#### SUPPLIED MATERIAL ####

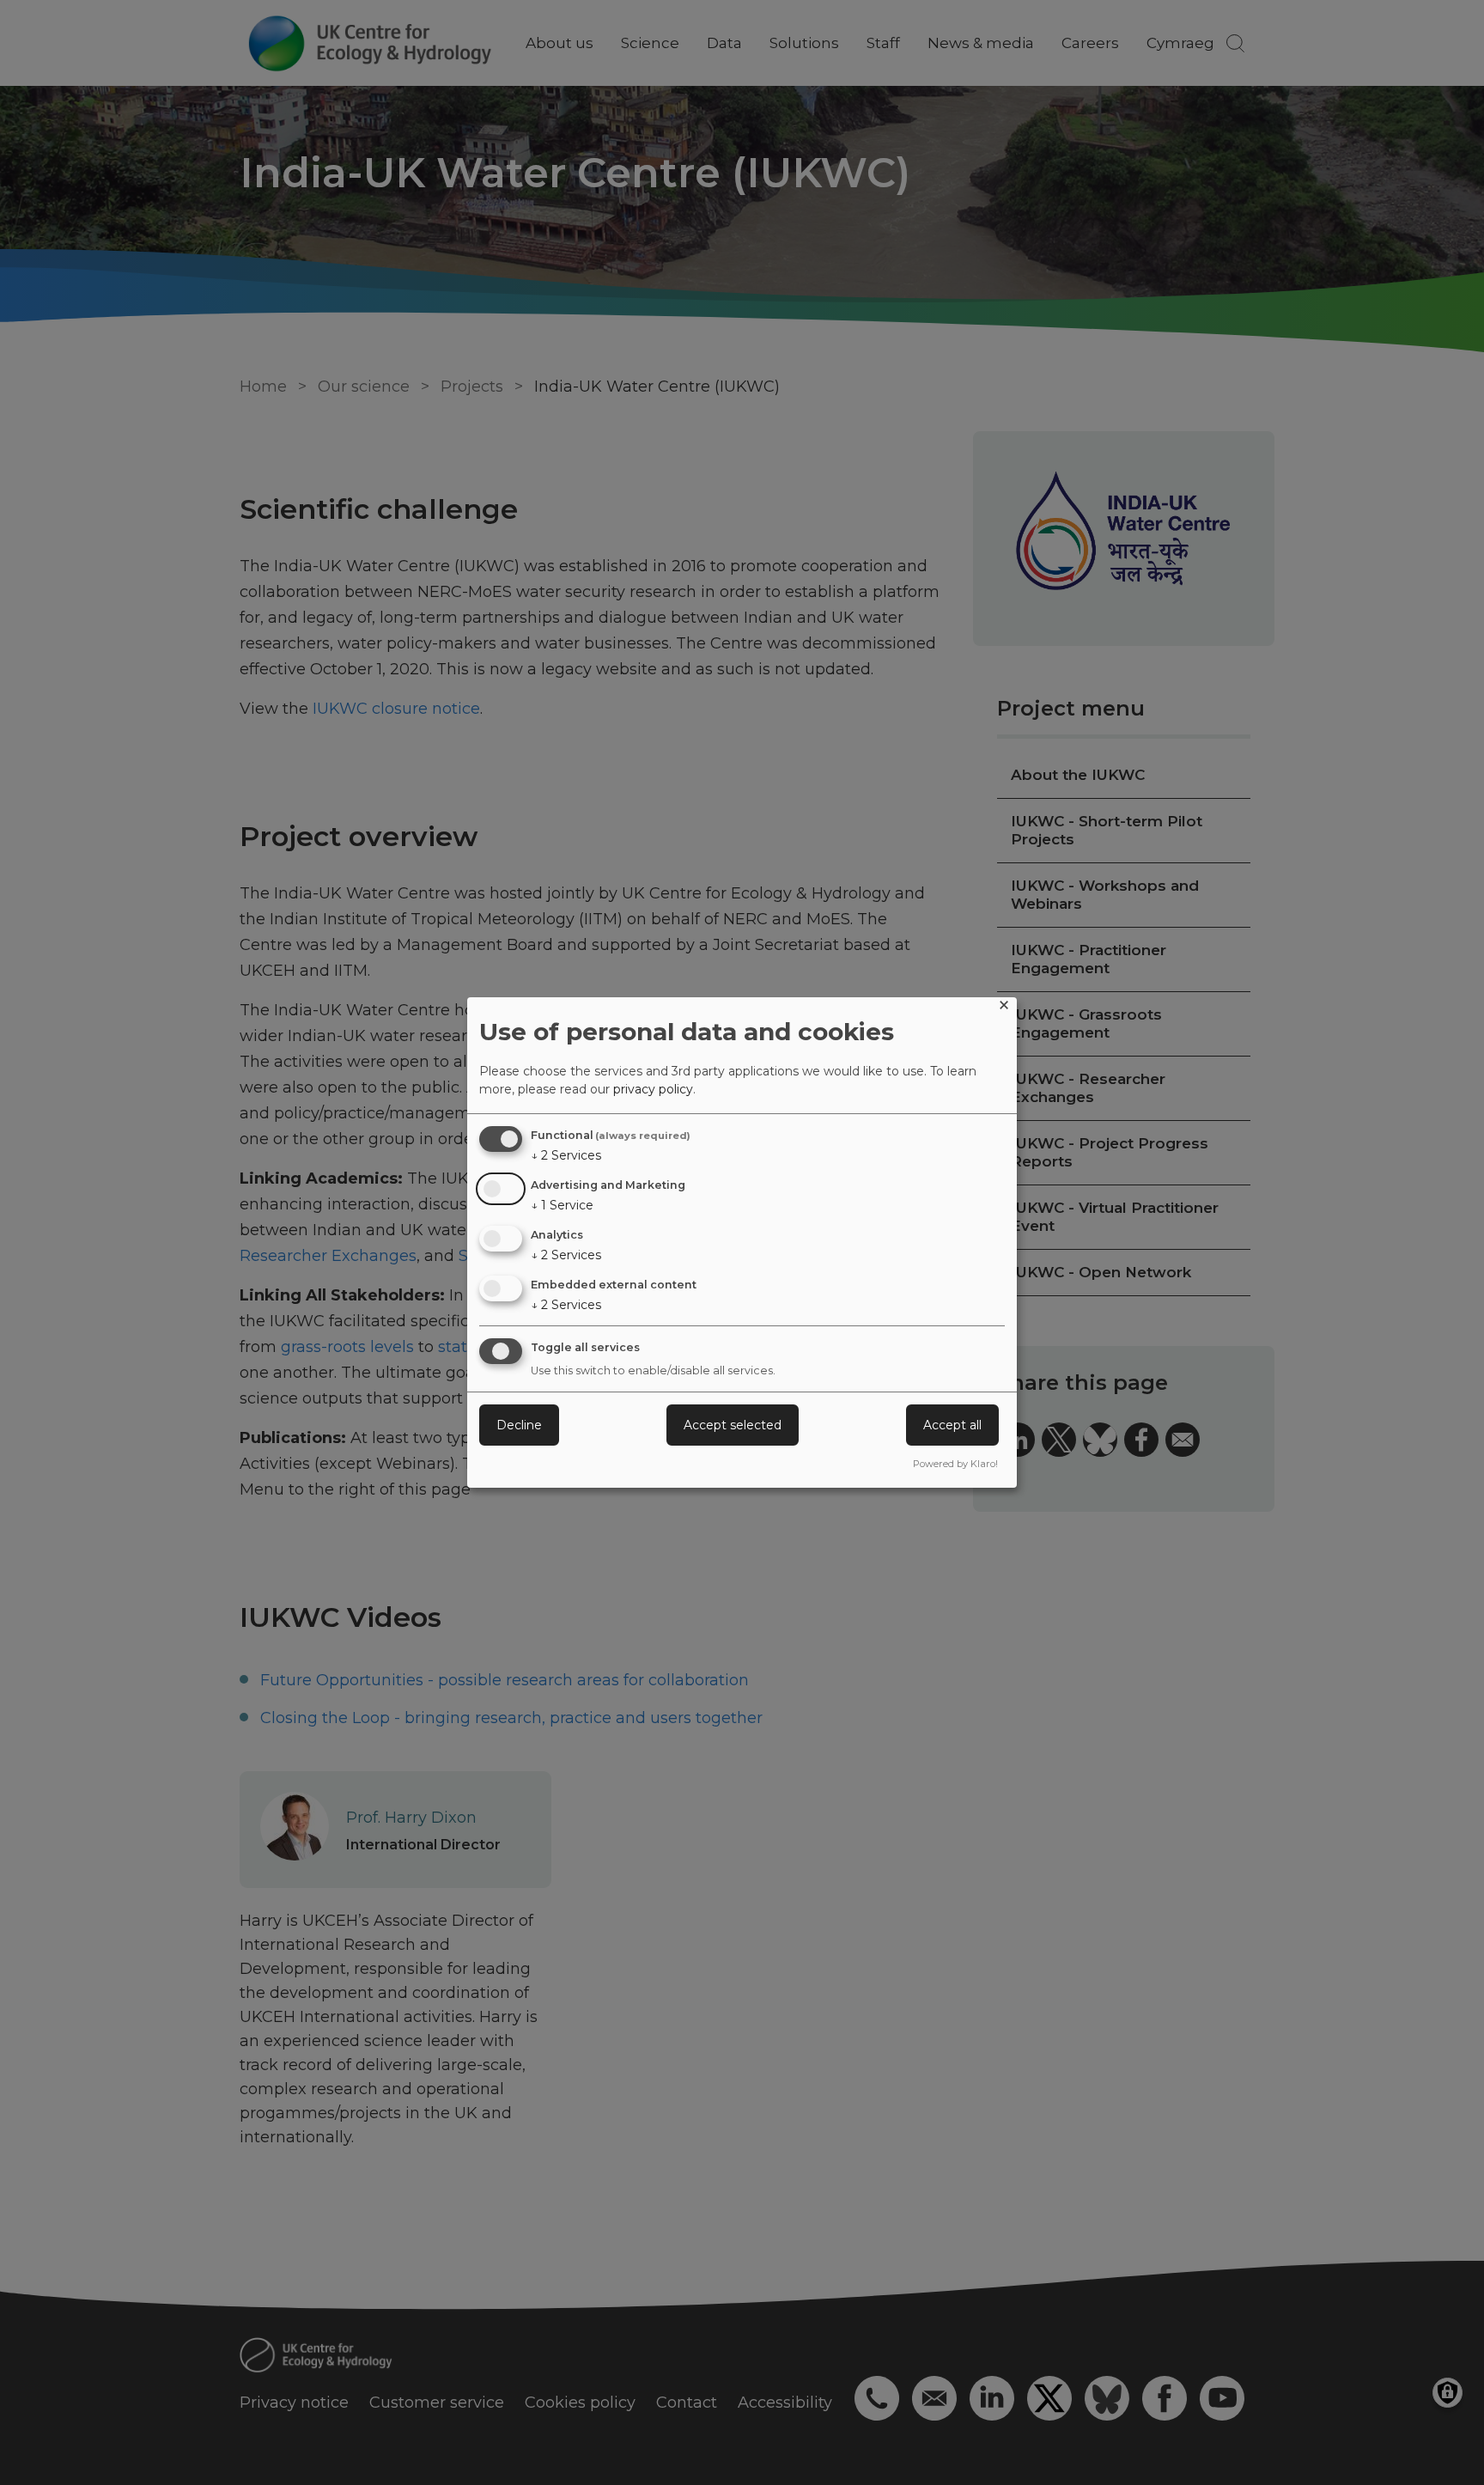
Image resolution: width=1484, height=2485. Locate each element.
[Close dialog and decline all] (1004, 1008)
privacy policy (653, 1089)
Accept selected (733, 1425)
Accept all (952, 1425)
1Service (562, 1205)
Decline (519, 1425)
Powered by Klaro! (955, 1464)
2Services (566, 1155)
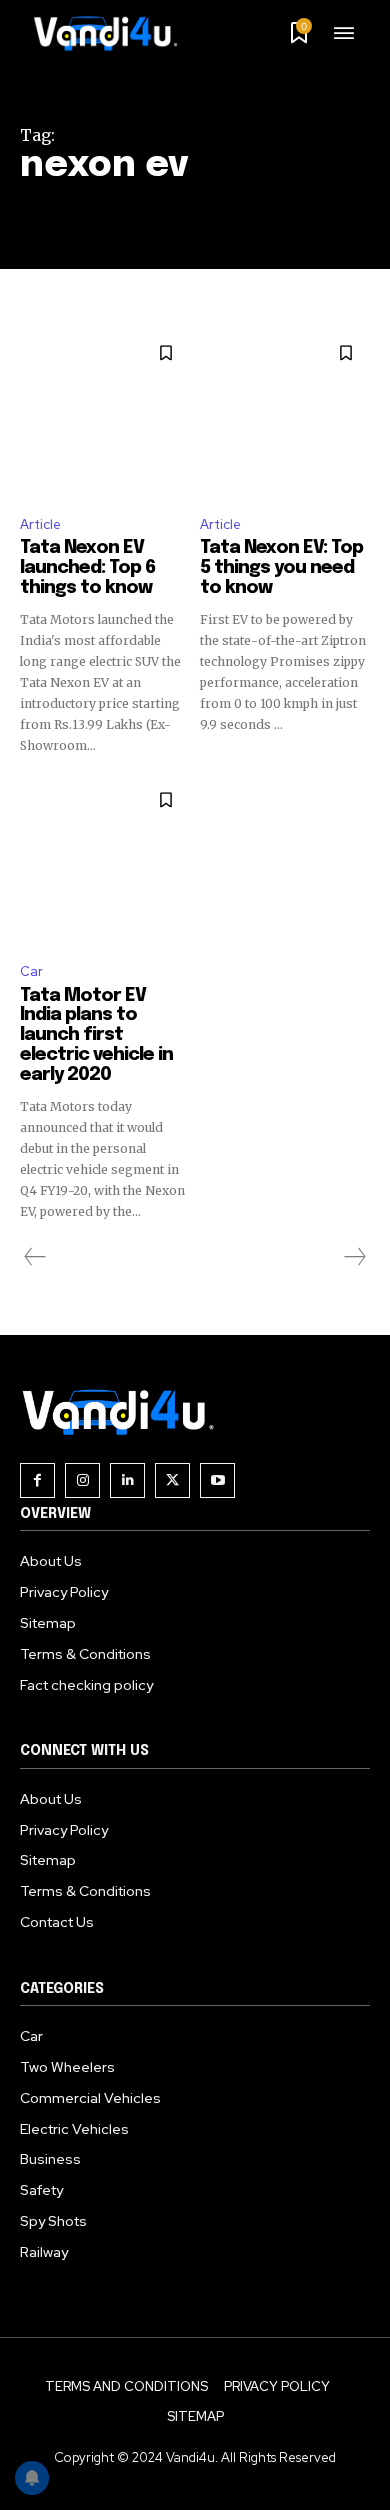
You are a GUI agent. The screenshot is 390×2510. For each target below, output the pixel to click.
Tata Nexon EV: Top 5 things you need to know (281, 568)
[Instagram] (82, 1480)
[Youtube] (217, 1480)
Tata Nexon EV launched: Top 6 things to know (87, 568)
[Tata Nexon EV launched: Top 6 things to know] (105, 414)
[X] (172, 1480)
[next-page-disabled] (354, 1257)
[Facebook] (37, 1480)
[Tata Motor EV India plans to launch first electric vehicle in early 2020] (105, 861)
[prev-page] (35, 1257)
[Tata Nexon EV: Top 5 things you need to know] (285, 414)
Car (31, 971)
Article (40, 524)
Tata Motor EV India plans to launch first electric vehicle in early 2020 (96, 1035)
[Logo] (113, 33)
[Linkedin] (127, 1480)
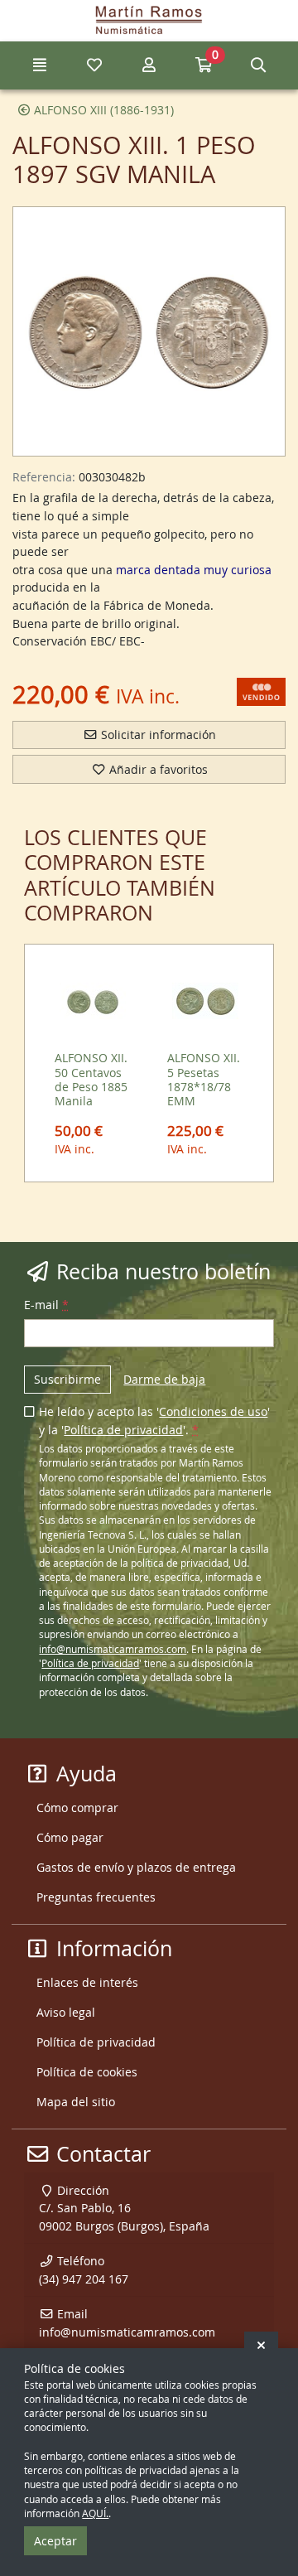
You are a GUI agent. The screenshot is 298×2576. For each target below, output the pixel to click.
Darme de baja (164, 1379)
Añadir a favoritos (157, 769)
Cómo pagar (69, 1837)
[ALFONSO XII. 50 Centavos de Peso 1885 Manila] (93, 1000)
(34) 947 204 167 (83, 2279)
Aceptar (55, 2541)
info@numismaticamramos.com (112, 1649)
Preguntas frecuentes (96, 1897)
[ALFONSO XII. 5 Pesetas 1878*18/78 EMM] (206, 1000)
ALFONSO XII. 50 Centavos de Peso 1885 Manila (91, 1079)
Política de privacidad (123, 1430)
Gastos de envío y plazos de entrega (136, 1867)
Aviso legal (65, 2012)
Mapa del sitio (75, 2102)
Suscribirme (67, 1379)
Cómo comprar (77, 1807)
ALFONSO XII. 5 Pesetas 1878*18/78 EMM (203, 1079)
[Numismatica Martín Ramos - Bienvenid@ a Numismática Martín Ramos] (149, 20)
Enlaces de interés (87, 1982)
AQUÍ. (95, 2513)
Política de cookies (86, 2072)
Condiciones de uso (213, 1411)
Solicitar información (157, 734)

####

ACTIVITY
Give back the entire listing verbatim, without the pictures.

TASK RESPONSE
Image resolution: width=1484, height=2485. Locate each element.
[Close dialog and decline all] (1004, 1008)
privacy policy (653, 1089)
Accept selected (733, 1425)
Accept all (952, 1425)
1Service (562, 1205)
Decline (519, 1425)
Powered by Klaro! (955, 1464)
2Services (566, 1155)
You are a GUI agent. The screenshot is 390×2510. For each target below, output the pixel to click.
Tata Nexon EV: Top 5 things you need to know (281, 568)
[Instagram] (82, 1480)
[Youtube] (217, 1480)
Tata Nexon EV launched: Top 6 things to know (87, 568)
[Tata Nexon EV launched: Top 6 things to know] (105, 414)
[X] (172, 1480)
[next-page-disabled] (354, 1257)
[Facebook] (37, 1480)
[Tata Motor EV India plans to launch first electric vehicle in early 2020] (105, 861)
[prev-page] (35, 1257)
[Tata Nexon EV: Top 5 things you need to know] (285, 414)
Car (31, 971)
Article (40, 524)
Tata Motor EV India plans to launch first electric vehicle in early 2020 (96, 1035)
[Logo] (113, 33)
[Linkedin] (127, 1480)
You are a GUI agent. The screenshot is 298×2576. For each target below, output the pixel to click.
Darme de baja (164, 1379)
Añadir a favoritos (157, 769)
Cómo pagar (69, 1837)
[ALFONSO XII. 50 Centavos de Peso 1885 Manila] (93, 1000)
(34) 947 204 167 (83, 2279)
Aceptar (55, 2541)
info@numismaticamramos.com (112, 1649)
Preguntas frecuentes (96, 1897)
[ALFONSO XII. 5 Pesetas 1878*18/78 EMM] (206, 1000)
ALFONSO XII. 50 Centavos de Peso 1885 Manila (91, 1079)
Política de privacidad (123, 1430)
Gastos de envío y plazos de entrega (136, 1867)
Aviso legal (65, 2012)
Mapa del sitio (75, 2102)
Suscribirme (67, 1379)
Cómo comprar (77, 1807)
ALFONSO XII. 5 Pesetas 1878*18/78 EMM (203, 1079)
[Numismatica Martín Ramos - Bienvenid@ a Numismática Martín Ramos] (149, 20)
Enlaces de interés (87, 1982)
AQUÍ. (95, 2513)
Política de cookies (86, 2072)
Condiciones de uso (213, 1411)
Solicitar información (157, 734)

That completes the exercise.